* _Problem to solve_:
Please set down the records exactly, keeping every line.

(Collected data)
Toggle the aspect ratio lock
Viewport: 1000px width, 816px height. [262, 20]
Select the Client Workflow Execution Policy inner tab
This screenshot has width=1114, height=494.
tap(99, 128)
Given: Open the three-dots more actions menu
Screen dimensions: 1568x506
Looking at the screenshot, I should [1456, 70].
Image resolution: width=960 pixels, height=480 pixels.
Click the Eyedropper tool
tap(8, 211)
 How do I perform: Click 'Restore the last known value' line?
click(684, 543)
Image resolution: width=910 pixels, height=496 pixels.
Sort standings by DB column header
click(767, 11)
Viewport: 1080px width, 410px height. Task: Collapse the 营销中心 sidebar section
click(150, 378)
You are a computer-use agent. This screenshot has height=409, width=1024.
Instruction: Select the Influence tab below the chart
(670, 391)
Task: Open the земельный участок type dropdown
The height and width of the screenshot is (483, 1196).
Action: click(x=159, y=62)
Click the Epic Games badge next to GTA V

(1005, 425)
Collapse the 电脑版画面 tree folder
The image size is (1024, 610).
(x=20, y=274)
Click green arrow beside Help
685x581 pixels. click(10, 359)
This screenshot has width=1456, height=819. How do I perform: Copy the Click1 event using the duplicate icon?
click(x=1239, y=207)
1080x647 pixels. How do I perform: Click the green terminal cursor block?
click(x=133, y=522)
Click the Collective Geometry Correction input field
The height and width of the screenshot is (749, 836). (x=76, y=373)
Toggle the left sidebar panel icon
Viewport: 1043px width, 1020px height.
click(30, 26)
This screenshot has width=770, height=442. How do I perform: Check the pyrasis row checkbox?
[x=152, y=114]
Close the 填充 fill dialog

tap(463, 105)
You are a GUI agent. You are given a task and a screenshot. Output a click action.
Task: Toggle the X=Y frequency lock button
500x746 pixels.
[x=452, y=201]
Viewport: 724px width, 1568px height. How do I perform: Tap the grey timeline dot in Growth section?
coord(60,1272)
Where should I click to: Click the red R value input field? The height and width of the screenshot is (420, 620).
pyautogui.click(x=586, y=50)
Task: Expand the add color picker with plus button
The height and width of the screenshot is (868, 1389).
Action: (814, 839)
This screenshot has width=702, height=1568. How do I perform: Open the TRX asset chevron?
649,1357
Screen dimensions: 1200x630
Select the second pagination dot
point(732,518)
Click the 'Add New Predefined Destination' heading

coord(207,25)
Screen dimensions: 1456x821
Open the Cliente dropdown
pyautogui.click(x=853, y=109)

* _Your response_:
Toggle the aspect ratio lock
Viewport: 1000px width, 816px height. [262, 20]
Select the Client Workflow Execution Policy inner tab
This screenshot has width=1114, height=494.
tap(99, 128)
Given: Open the three-dots more actions menu
Screen dimensions: 1568x506
Looking at the screenshot, I should [1456, 70].
Image resolution: width=960 pixels, height=480 pixels.
Click the Eyedropper tool
tap(8, 211)
 How do I perform: Click 'Restore the last known value' line?
click(684, 543)
Image resolution: width=910 pixels, height=496 pixels.
Sort standings by DB column header
click(767, 11)
Viewport: 1080px width, 410px height. Task: Collapse the 营销中心 sidebar section
click(150, 378)
You are a computer-use agent. This screenshot has height=409, width=1024.
Instruction: Select the Influence tab below the chart
(670, 391)
Task: Open the земельный участок type dropdown
The height and width of the screenshot is (483, 1196).
Action: click(x=159, y=62)
Click the Epic Games badge next to GTA V

(1005, 425)
Collapse the 电脑版画面 tree folder
The image size is (1024, 610).
(x=20, y=274)
Click green arrow beside Help
685x581 pixels. click(10, 359)
This screenshot has width=1456, height=819. How do I perform: Copy the Click1 event using the duplicate icon?
click(x=1239, y=207)
1080x647 pixels. How do I perform: Click the green terminal cursor block?
click(x=133, y=522)
Click the Collective Geometry Correction input field
The height and width of the screenshot is (749, 836). (x=76, y=373)
Toggle the left sidebar panel icon
Viewport: 1043px width, 1020px height.
click(30, 26)
This screenshot has width=770, height=442. How do I perform: Check the pyrasis row checkbox?
[x=152, y=114]
Close the 填充 fill dialog

tap(463, 105)
You are a GUI agent. You are given a task and a screenshot. Output a click action.
Task: Toggle the X=Y frequency lock button
500x746 pixels.
[x=452, y=201]
Viewport: 724px width, 1568px height. How do I perform: Tap the grey timeline dot in Growth section?
coord(60,1272)
Where should I click to: Click the red R value input field? The height and width of the screenshot is (420, 620).
pyautogui.click(x=586, y=50)
Task: Expand the add color picker with plus button
The height and width of the screenshot is (868, 1389).
Action: (814, 839)
This screenshot has width=702, height=1568. How do I perform: Open the TRX asset chevron?
649,1357
Screen dimensions: 1200x630
Select the second pagination dot
point(732,518)
Click the 'Add New Predefined Destination' heading

coord(207,25)
Screen dimensions: 1456x821
Open the Cliente dropdown
pyautogui.click(x=853, y=109)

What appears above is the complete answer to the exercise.